I'm not keen on the phrase "female-related content", I posted this
transcript of an exchange I had with an editor
https://lists.wikimedia.org/pipermail/gendergap/2015-April/005670.html in April.
When I dared to suggest that women could be interested in topics other than the ones he
suggested - "fashion, cookery, domestic affairs and childrearing" - he responded
with this:
"...the purpose of the task force was to increase
the participation of women of all sorts, not just radical feminists like you apparently
are."
and later:
"... your comments seem to wilfully denigate the
possibility that women could be interested in topics of "traditional" interest
to women."
Regarding English Wikipedia, it is worth remembering that the US, UK, Australia and New
Zealand all have English as their official language, and that Canada has both English and
French, so English Wikipedia isn't an homogenous block.

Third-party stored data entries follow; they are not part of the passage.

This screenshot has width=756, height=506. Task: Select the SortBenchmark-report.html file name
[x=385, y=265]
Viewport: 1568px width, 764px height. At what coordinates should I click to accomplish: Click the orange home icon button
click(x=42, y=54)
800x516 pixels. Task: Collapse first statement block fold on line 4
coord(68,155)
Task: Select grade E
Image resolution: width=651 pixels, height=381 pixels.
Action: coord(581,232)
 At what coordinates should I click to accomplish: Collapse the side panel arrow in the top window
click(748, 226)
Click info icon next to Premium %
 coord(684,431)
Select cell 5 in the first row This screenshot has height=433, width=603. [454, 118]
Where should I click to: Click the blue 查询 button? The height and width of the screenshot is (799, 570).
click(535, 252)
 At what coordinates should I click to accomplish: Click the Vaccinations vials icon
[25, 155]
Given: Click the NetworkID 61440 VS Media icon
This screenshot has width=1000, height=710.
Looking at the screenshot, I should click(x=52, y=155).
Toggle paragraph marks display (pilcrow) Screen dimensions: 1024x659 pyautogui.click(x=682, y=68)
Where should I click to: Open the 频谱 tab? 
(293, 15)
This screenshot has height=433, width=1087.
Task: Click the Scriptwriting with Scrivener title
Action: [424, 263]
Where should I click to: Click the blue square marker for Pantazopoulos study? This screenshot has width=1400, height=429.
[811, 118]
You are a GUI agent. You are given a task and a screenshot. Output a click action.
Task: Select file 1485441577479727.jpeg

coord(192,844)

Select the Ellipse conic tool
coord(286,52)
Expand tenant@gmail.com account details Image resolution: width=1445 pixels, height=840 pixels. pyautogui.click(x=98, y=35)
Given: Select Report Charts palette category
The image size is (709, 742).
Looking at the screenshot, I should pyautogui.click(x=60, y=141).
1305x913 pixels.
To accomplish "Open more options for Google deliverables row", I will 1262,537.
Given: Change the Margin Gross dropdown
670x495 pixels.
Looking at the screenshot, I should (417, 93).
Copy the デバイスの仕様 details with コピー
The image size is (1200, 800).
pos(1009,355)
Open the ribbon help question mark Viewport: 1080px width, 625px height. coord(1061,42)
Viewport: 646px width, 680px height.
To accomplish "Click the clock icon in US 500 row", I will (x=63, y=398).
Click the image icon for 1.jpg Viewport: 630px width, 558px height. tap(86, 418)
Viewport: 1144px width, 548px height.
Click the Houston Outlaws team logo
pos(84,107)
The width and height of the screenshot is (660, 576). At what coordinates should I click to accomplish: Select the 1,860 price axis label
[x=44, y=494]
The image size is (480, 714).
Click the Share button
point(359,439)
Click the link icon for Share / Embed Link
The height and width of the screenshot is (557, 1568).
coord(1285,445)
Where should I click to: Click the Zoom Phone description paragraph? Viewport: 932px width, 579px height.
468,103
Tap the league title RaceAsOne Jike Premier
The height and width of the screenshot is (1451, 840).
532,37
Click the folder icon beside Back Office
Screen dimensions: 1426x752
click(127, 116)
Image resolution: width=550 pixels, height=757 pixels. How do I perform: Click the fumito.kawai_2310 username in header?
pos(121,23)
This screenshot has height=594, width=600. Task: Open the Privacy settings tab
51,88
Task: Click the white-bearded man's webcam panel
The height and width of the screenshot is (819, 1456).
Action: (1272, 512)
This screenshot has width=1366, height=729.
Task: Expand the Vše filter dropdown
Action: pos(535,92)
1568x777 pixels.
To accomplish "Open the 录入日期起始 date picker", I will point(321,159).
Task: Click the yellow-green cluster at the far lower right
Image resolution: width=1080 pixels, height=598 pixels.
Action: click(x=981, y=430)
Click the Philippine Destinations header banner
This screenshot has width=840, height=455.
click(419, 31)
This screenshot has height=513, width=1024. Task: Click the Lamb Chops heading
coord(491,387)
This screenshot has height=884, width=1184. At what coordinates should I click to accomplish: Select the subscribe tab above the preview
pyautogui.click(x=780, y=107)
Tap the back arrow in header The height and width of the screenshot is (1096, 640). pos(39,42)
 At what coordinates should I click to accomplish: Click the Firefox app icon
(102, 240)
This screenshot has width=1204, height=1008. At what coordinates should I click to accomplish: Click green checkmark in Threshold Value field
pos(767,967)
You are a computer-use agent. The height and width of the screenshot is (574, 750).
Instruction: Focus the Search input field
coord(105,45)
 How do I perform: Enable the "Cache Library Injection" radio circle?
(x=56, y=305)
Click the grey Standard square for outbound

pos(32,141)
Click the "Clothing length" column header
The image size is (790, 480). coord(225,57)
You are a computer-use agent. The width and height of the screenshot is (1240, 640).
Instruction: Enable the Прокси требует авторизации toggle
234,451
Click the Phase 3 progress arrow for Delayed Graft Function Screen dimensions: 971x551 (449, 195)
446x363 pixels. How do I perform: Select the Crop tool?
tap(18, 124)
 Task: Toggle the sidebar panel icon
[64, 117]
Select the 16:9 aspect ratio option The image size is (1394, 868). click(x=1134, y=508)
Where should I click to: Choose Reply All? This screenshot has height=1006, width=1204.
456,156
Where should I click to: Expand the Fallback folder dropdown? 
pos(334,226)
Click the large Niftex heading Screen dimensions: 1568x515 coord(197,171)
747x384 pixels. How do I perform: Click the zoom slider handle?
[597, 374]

My experience of well moderated websites in the UK (with their servers in the UK, and
therefore subject to UK law), is that people are simply not allowed to speak that way here
either. As far as I'm aware Jeremy Waldron (from New Zealand), is one of the few to
take on America's first amendment in his book "The Harm in Hate Speech".
http://papers.ssrn.com/sol3/papers.cfm?abstract_id=2223860
Marie
Date: Mon, 22 Jun 2015 07:57:48 -0400
From: slowking4(a)gmail.com
To: gendergap(a)lists.wikimedia.org
Subject: Re: [Gendergap] Slate on Wikipedia and the gendergap
empty simplistic theorizingneed to do multi-factor analysis of input factors.edtitathons
are gathering data, but sample size is smalldon't really have good data on percentage
participation
my experience is that "female-related content" is improving, but gap remains as
the toxic culture trumps everything else. i.e. low correlation
On Mon, Jun 22, 2015 at 7:47 AM, Jane Darnell <jane023(a)gmail.com> wrote:
An interesting set of questions, Lennart! Let me first explain why I am looking for
reliable sources on the Gendergap. I have been involved with efforts to reduce the
Gendergap in the Netherlands since 2011. Our big news today is that we have nearly doubled
female participation from 6% (measured in 2013) to 11% according to our latest survey
results from this year. One of the problems I have in discussions regarding the Gendergap
is the whole chicken-and-egg theory about whether women don't participate because of a
lack of female-related content, or whether we lack female-related content because we have
so few female participants. It would be nice to have an article in the Dutch Wikipedia on
the Gendergap to answer these questions without repeating myself constantly, but I see
that so far since publication of that article on the English Wikipedia on 30 April 2014
(called "Gender Bias on Wikipedia" in order to differentiate it from the
"Gender Pay Gap"), only the Turkish Wikipedia has managed to create an article
in their wiki on the same subject.
I would really like to make an article in the Dutch Wikipedia about this, and in this
context we would rely on Dutch "reliable sources" but what they have published
so far is quite thin and only refers to the English Wikipedia, which is not helpful. Slate
is not recognized as a reliable source by the Dutch Wikipedia, and this article, though
interesting, does not touch on the participation gap in the Netherlands or indeed why it
even matters. The Slate article is focused on an edit-war which is not really relevant to
the larger community because as you say, though the language on talk pages in nlwiki can
be very condescending or negative, it's generally not profane like this one. I do
think from conversations I have had and research done by Aaron Halfaker and others, that
the problem stems from the strange need to throw links to help pages at newbies rather
than talk to them normally in language they can understand. Some of the very worst
articles in the Wikiverse are help pages, which are probably bad because they are not
indexed by Google and have too few eyes looking at them. That said, the help pages need a
better "between the lines" analysis for the AfD queue, so that Dutch
abbreviations like "Vrouw-baan" on the Dutch AfD list are interpreted correctly
to mean "This editor is probably a woman promoting her own business and COI policy
applies here" rather than what it sounds like "all women who work should have
their articles be deleted on eye contact". I have also noticed that articles about
women tend to be nominated much more often for deletion than articles by men. Ditto the
books they write, the movies they make, and any notable news items they are the subject
of. I think women give up quicker because they are less tech-savvy at finding their way
around the various bits of behind-the-scenes discussion areas. Often they can't even
find their way to the discussion at the AfD queue or the Village pump.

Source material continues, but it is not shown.